The obvious limitation is that SWEDEHEART is a retrospective observational study where many confounders are present that are not accounted for. Furthermore, the majority of MINOCA presentations are attributable to plaque disruption and myocarditis,which may benefit from conventional secondary prevention pharmacotherapy, especially in the context of left ventricular systolic dysfunction.11,20,24
The use of dual antiplatelet therapy (DAPT) is more controversial, since in the SWEDEHEART registry the treatment of patients with DAPT was not shown to confer benefit.26 Furthermore, in the post-hoc analysis of the Clopidogrel and Aspirin Optimal Dose Usage to Reduce Recurrent Events – Seventh Organization to Assess Strategies in Ischemic Syndromes (CURRENT-OASIS 7) study evaluating the use of DAPT in MINOCA and non-MINOCA patients, using high-dose DAPT with double-dose clopidogrel increased the risk of major adverse cardiovascular events (HR 3.57; p=0.013) without an increase in bleeding.75 With the limitations of being a post-hoc analysis with multiple confounders, this poses an interesting hypothesis that DAPT may actually be harmful when used in MINOCA patients.

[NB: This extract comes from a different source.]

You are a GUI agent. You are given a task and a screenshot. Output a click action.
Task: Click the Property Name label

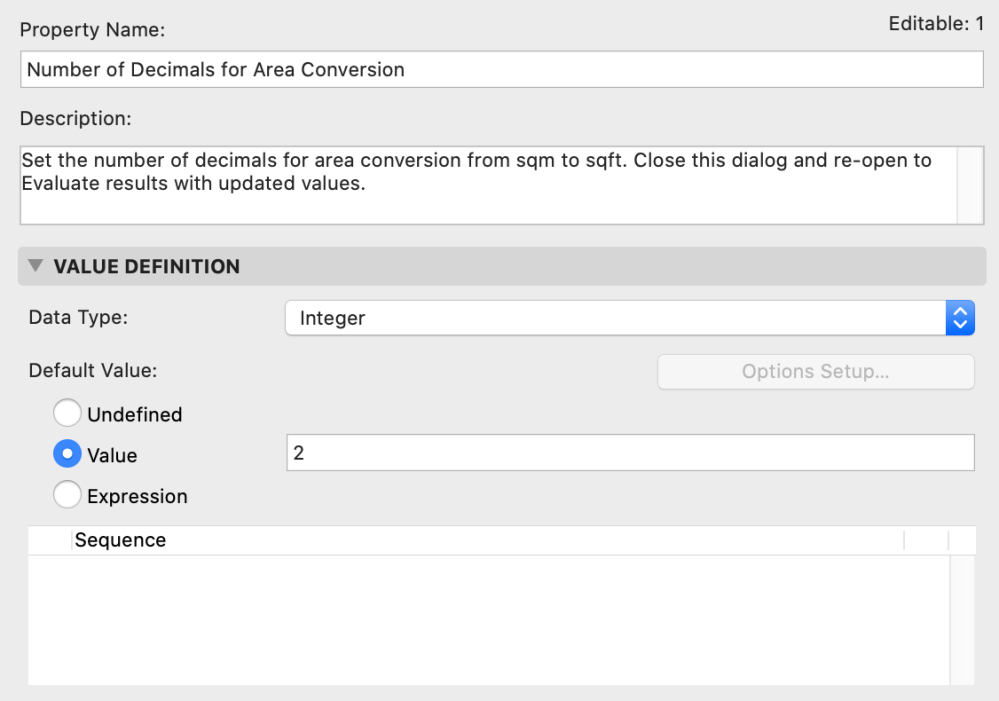(91, 30)
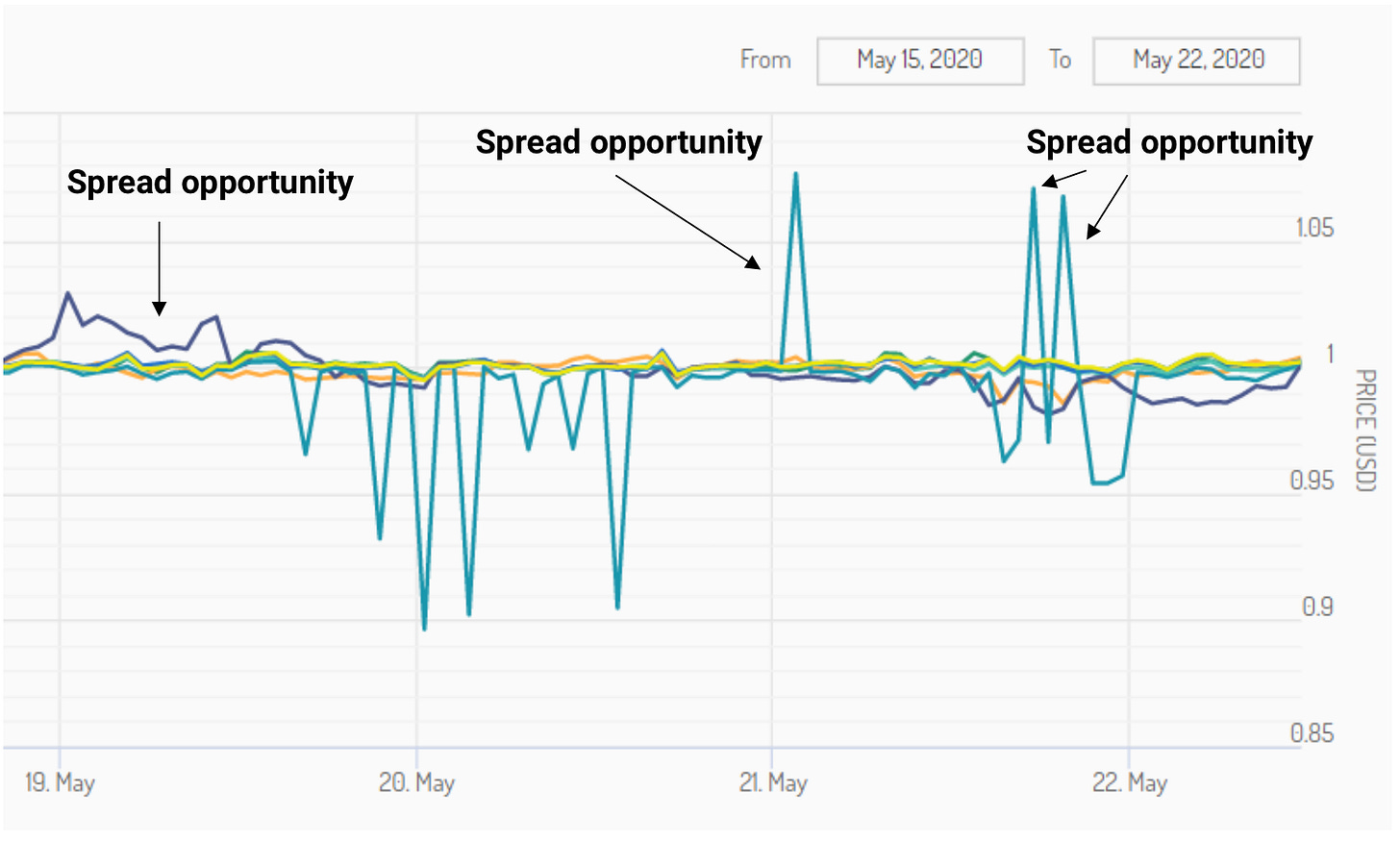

Current and Future Studies
A number of studies are in the pipeline to investigate the optimal assessment and treatment options for patients with MINOCA. The Women’s Heart Attack Research Program – Imaging Study (HARP; NCT02905357) is a multicentre, prospective, observational study aiming to recruit 500 women with MINOCA who will undergo OCT at the time of diagnostic angiography and cardiac MRI to explore the proportion of plaque disruption and its correlation with cardiac MRI findings. Recruitment started in 2016 and the study has an estimated completion date of April 2020. The multicentre Randomized Evaluation of Beta Blocker and ACEI/ARB Treatment in MINOCA Patients (MINOCA-BAT; NCT03686695) trial is exploring the impact of beta-blockers and angiotensin-converting enzyme inhibitor or angiotensin receptor blockers on the composite endpoint of death from any cause and readmission due to acute MI, ischaemic stroke or heart failure. It is aiming to recruit 3,500 patients. Enrolment started in 2018 and the trial has an estimated completion date of 2025.
Conclusion
MINOCA is a condition with comparable in-hospital and long-term mortality to conventional ACS. The heterogeneity in aetiology often makes it a challenge for clinicians to investigate and treat this condition optimally. In STEMI patients with MINOCA, careful assessment of the history and examination findings during initial contact, with meticulous review of the coronary angiogram, can allow appropriate triaging. Routine biomarkers, including troponins and NT-proBNP, and early use of cardiac MRI imaging is advocated. Additional selective use of further testing that includes intracoronary assessment with IVUS/OCT, thrombophilia screening and vasoprovocation testing should be considered on an individual basis. Unless alternative causes are identified that mandate specific treatment, patients presenting with MINOCA should receive standard post-ACS pharmacotherapy.
Ongoing studies will hopefully yield new insight into the optimal management of this hitherto under-investigated condition.